> _Information provided_:
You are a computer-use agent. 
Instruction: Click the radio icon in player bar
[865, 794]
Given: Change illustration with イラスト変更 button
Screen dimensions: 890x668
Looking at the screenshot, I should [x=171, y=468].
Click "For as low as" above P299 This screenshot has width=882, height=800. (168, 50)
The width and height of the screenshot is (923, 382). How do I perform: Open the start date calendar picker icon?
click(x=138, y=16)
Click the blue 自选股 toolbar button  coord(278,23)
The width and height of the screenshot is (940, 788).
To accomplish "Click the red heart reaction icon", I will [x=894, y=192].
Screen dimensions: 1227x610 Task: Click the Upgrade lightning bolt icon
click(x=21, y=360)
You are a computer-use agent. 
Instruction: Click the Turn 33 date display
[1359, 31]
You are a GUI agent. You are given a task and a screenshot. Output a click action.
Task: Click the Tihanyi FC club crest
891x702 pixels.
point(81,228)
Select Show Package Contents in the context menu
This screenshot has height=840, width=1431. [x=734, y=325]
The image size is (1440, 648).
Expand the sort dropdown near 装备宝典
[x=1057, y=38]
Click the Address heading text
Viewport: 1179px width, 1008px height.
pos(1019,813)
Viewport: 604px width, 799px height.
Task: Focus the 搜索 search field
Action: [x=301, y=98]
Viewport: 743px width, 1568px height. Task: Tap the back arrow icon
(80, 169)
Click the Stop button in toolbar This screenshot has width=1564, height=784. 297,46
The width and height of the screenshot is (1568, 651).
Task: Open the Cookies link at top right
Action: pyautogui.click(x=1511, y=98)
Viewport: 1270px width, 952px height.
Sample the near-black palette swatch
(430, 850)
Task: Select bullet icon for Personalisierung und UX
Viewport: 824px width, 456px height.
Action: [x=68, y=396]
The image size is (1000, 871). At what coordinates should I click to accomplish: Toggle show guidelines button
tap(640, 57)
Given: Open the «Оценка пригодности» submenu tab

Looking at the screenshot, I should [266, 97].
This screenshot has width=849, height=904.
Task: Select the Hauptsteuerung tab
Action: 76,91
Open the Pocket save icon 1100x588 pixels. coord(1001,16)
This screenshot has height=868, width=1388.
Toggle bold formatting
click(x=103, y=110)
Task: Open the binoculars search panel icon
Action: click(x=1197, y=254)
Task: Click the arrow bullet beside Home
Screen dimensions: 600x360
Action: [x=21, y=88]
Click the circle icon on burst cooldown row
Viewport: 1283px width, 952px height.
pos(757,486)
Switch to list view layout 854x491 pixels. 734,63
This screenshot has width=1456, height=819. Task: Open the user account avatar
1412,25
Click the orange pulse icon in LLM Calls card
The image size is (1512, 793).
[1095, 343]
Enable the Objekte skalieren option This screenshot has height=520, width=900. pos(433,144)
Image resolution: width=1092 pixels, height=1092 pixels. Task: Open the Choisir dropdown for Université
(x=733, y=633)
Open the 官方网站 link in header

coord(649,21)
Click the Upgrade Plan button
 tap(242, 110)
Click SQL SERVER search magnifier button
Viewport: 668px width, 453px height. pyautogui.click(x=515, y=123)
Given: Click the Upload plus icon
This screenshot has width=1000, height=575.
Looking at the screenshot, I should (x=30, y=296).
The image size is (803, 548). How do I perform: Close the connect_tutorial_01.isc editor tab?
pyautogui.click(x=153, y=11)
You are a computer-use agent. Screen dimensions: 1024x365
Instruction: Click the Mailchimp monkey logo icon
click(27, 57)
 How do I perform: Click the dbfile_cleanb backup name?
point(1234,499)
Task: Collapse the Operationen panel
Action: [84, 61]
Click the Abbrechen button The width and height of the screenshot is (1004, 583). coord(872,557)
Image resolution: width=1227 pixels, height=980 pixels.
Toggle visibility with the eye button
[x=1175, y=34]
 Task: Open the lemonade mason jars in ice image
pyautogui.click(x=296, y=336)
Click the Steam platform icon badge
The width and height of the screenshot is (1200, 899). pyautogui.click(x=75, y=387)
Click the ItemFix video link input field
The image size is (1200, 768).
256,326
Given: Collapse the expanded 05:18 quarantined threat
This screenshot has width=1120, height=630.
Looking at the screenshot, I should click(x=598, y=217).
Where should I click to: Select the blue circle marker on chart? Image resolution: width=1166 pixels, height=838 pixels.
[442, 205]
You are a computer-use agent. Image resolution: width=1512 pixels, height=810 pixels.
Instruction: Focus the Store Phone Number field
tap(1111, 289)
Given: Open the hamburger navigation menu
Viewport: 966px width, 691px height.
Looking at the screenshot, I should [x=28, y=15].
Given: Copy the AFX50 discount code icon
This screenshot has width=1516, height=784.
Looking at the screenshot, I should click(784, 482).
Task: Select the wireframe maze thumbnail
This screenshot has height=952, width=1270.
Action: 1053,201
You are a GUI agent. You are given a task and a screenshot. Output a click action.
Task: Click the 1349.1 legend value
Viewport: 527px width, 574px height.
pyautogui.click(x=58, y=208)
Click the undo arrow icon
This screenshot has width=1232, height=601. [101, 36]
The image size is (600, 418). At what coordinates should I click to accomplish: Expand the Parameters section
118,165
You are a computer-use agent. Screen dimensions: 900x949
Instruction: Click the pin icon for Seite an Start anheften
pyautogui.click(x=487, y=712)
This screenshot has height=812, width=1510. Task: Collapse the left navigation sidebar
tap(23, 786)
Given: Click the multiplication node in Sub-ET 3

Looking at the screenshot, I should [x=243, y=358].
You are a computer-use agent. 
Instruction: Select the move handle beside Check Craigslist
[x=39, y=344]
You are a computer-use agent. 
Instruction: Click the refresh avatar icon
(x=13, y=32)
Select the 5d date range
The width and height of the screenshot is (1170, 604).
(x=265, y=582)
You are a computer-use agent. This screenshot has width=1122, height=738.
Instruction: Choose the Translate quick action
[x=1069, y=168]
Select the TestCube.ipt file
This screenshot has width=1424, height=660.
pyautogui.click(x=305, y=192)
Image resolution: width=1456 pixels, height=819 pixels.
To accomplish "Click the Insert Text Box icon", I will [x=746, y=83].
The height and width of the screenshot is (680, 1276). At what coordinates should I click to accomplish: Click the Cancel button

> _Exercise requirements_:
Copy the lines above verbatim, starting at the line that contains "You are a computer-use agent. Screen dimensions: 1024x365" and ending at the line that contains "Click the Abbrechen", with both of those lines included.

> _Result of the exercise_:
You are a computer-use agent. Screen dimensions: 1024x365
Instruction: Click the Mailchimp monkey logo icon
click(27, 57)
 How do I perform: Click the dbfile_cleanb backup name?
point(1234,499)
Task: Collapse the Operationen panel
Action: [84, 61]
Click the Abbrechen button The width and height of the screenshot is (1004, 583). coord(872,557)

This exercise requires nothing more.